If there’s one thing everyone knows about the U.S. military, it’s that every branch loves a good physical test. After all, what better way to separate the weak-willed from those who will do anything to get the job done and keep their team safe? But as it turns out, certain mental characteristics might determine which soldiers stay the course.
Rigorous military training, especially for elite groups within each branch, tends to have a high dropout rate. So in a recent study of 121 U.S. Marines and sailors taking on a 25-day amphibious reconnaissance training course, researchers aimed to find out what physical and mental qualities lead to success. Of the 121 trainees, only 64 finished the course.
You’d think that the soldiers who breeze through physical testing would be most likely to succeed over the course of the 25-day class, but that wasn’t the case. Researchers found no correlation between doing well in the physical aspects of the course—like hikes or aquatic training—and actually finishing it. Heart rate and sleep quality also didn’t seem to factor in.
Before the course, participants were given an iPhone and Apple Watch. Researchers used a specially designed app to track their mental status, physical pain, heart rate, activity, sleep, hydration, and nutrition during the study. They also had to answer daily surveys centered around emotions, physical pain, confidence, and their instructors’ support.
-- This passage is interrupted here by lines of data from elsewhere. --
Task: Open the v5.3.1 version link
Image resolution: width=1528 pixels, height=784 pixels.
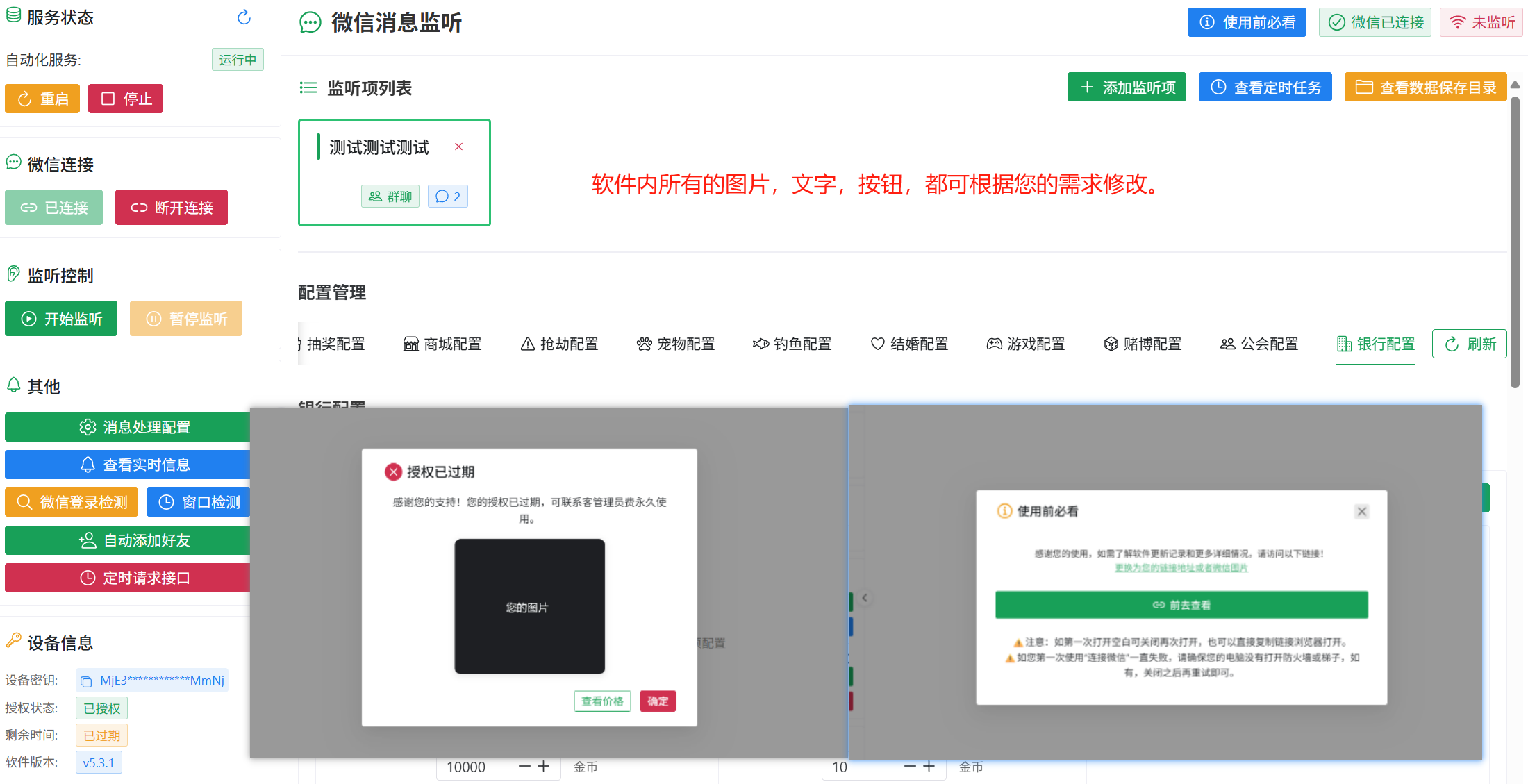Action: 99,762
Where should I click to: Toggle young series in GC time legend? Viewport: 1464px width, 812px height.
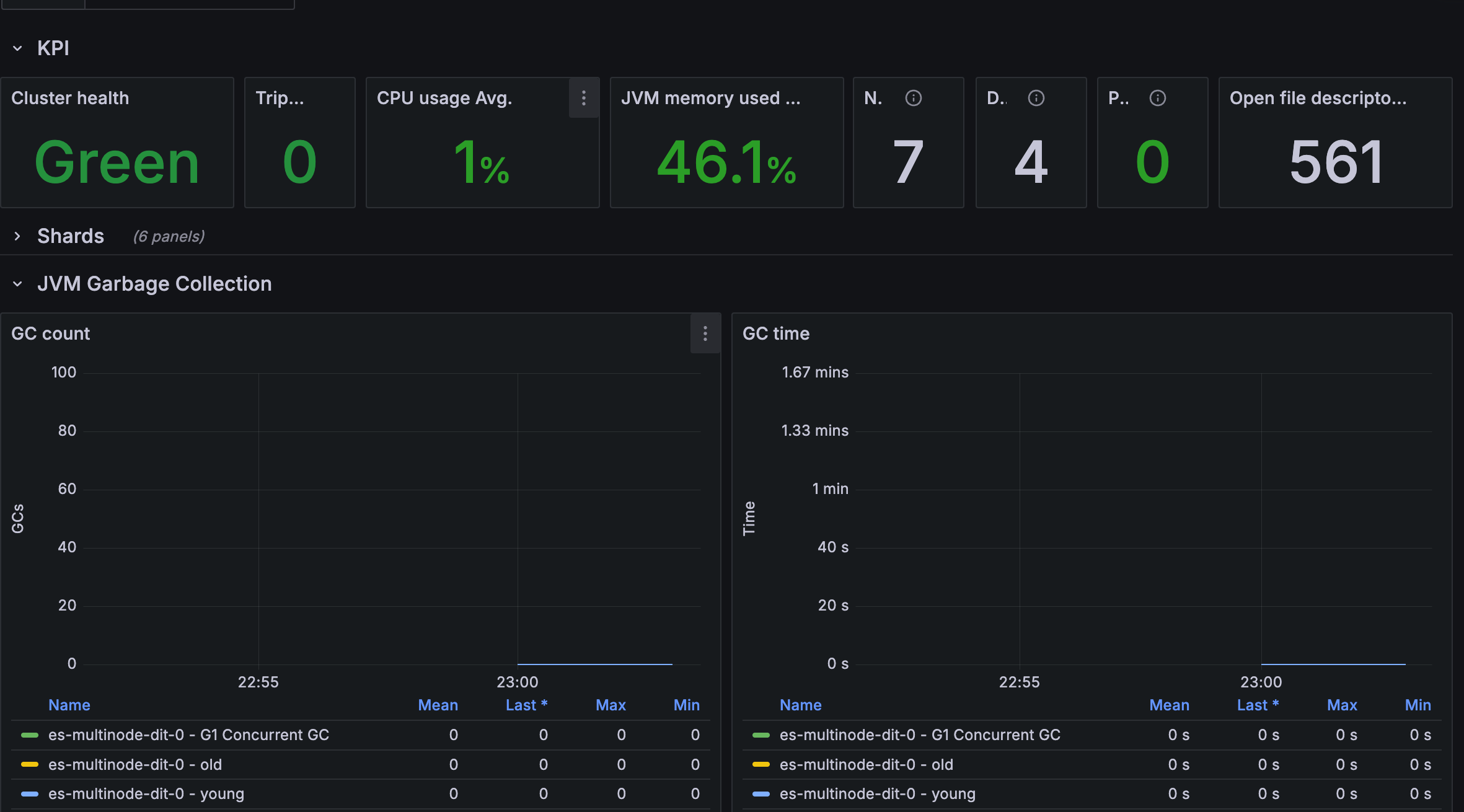click(877, 793)

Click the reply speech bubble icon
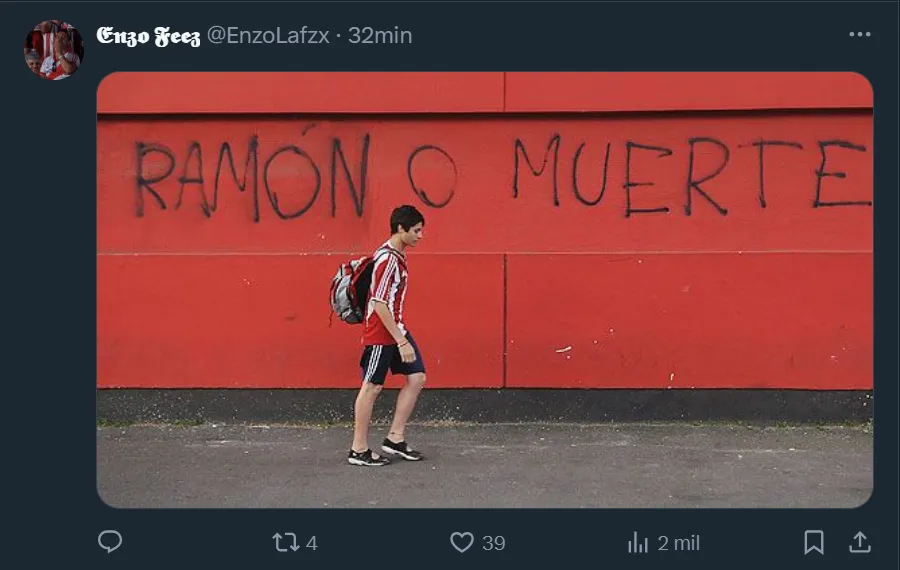110,541
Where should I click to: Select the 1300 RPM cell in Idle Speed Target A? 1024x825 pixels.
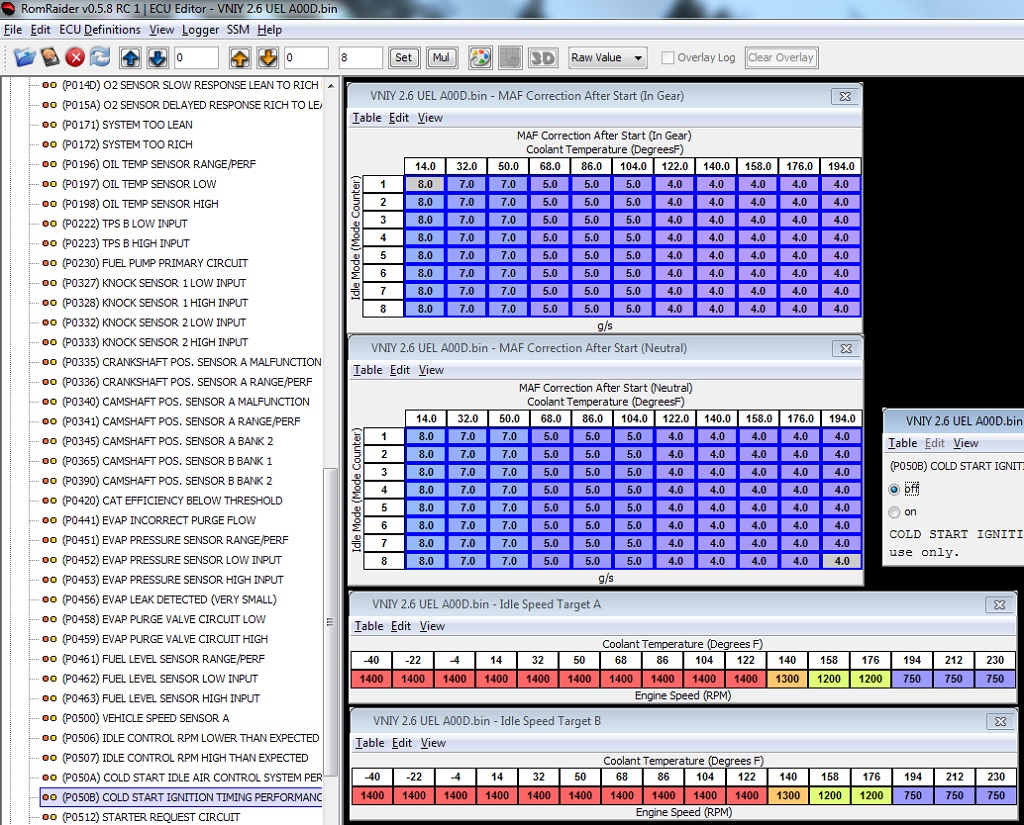tap(788, 679)
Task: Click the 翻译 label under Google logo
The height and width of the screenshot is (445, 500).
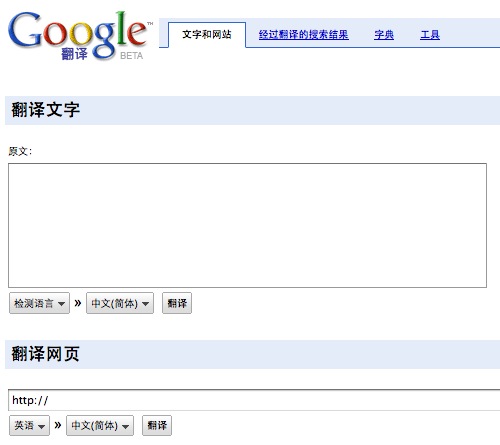Action: [x=74, y=54]
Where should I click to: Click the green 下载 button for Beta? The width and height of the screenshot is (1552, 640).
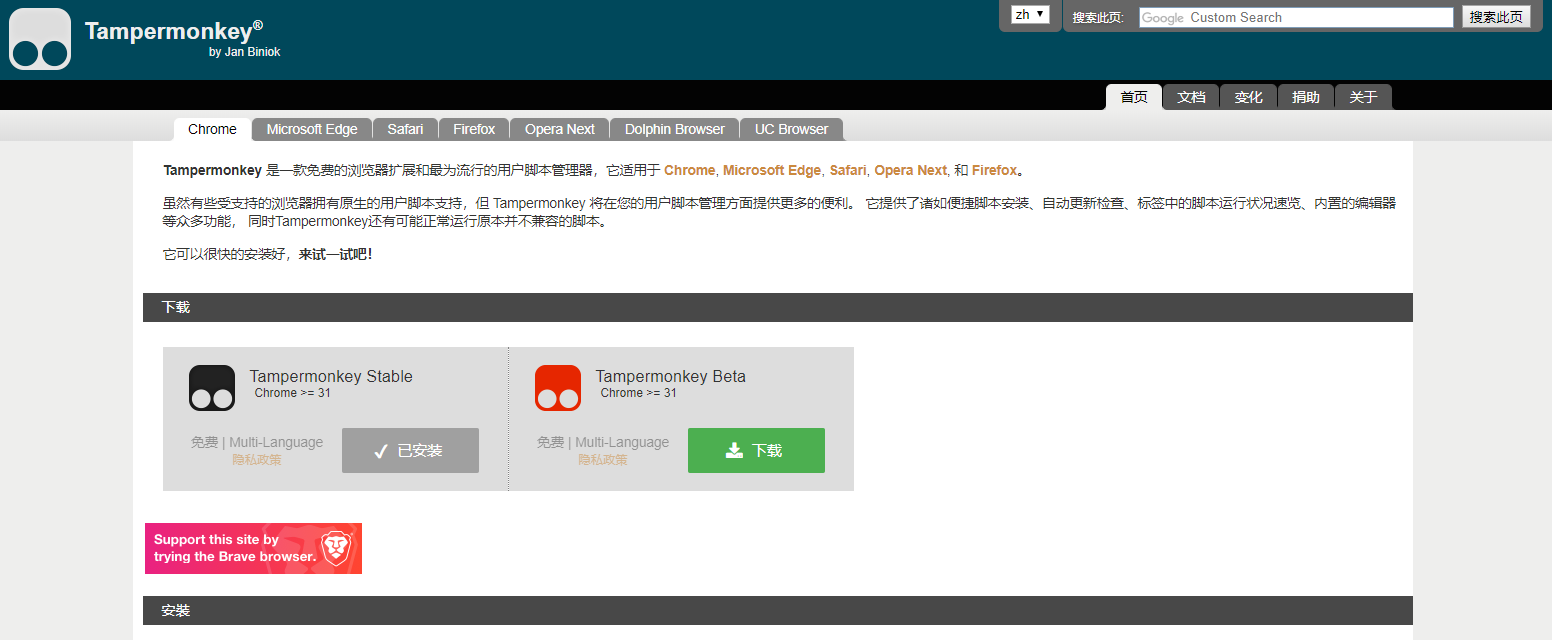point(756,450)
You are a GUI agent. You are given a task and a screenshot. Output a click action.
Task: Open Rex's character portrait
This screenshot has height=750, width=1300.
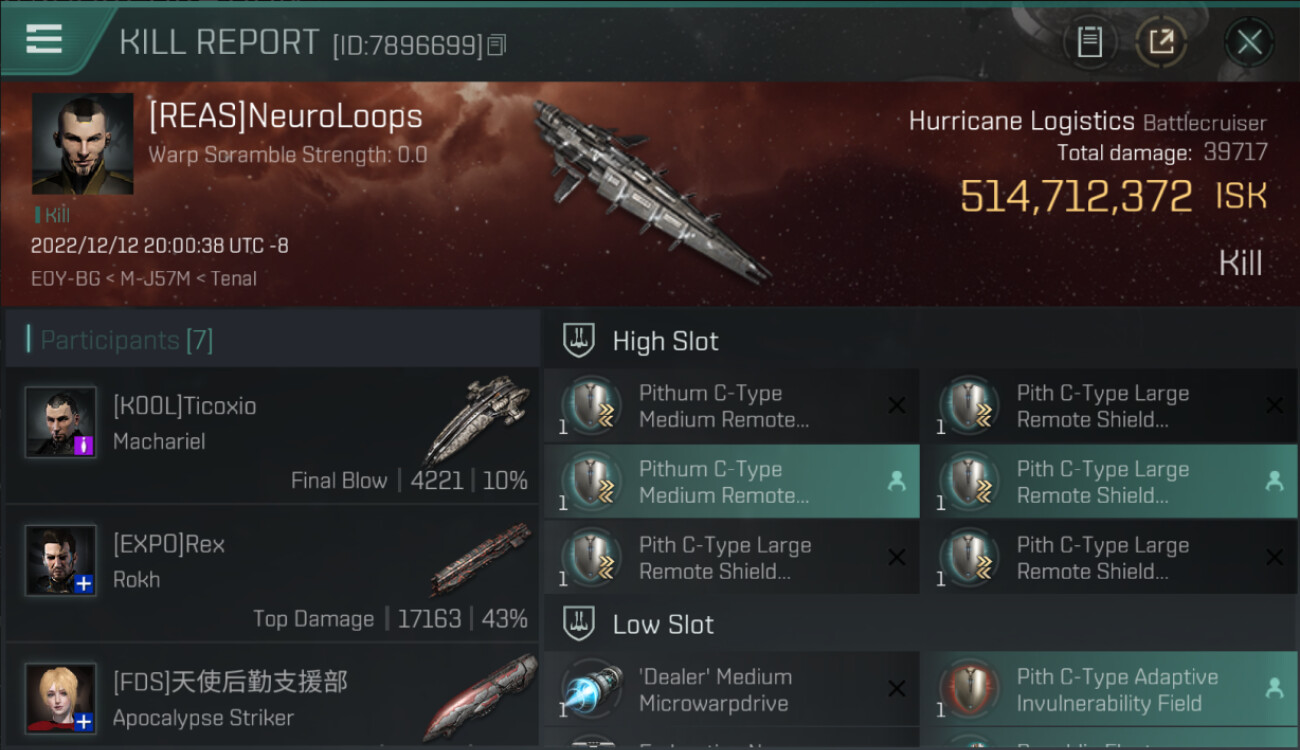tap(61, 560)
Based on the data, researchers were able to figure out who would drop out one or two days in advance. Most trainees who quit did so before a stressful training exercise, after a rise in emotional or physical pain, or after a drop in confidence. Extroverted, positive-minded, and confident trainees were most likely to finish the course.
“These findings are novel because they identify traits not typically associated with military performance, showing that psychological factors mattered more than physical performance outcomes,” study author Leslie Saxon, MD, executive director of the USC Center for Body Computing, said in a release.
The study suggests that there are steps the military can take to reduce dropouts in elite training courses, but the same could go for any athlete or gym rat with a difficult training regimen.
“This data could be helpful in designing future training courses for Marines and other military units to increase the number of elite service members,” Saxon said, “as well as provide insights on how to help athletes and other high performers handle challenges.”
By focusing on keeping a positive mindset and staying confident in your ability and the process, you’re less likely to give up because it’s “too difficult” or you “can’t do it.” Even if every workout isn’t the best you’ve ever had, mindset can be the difference between throwing in the towel and pushing through to the end of the program.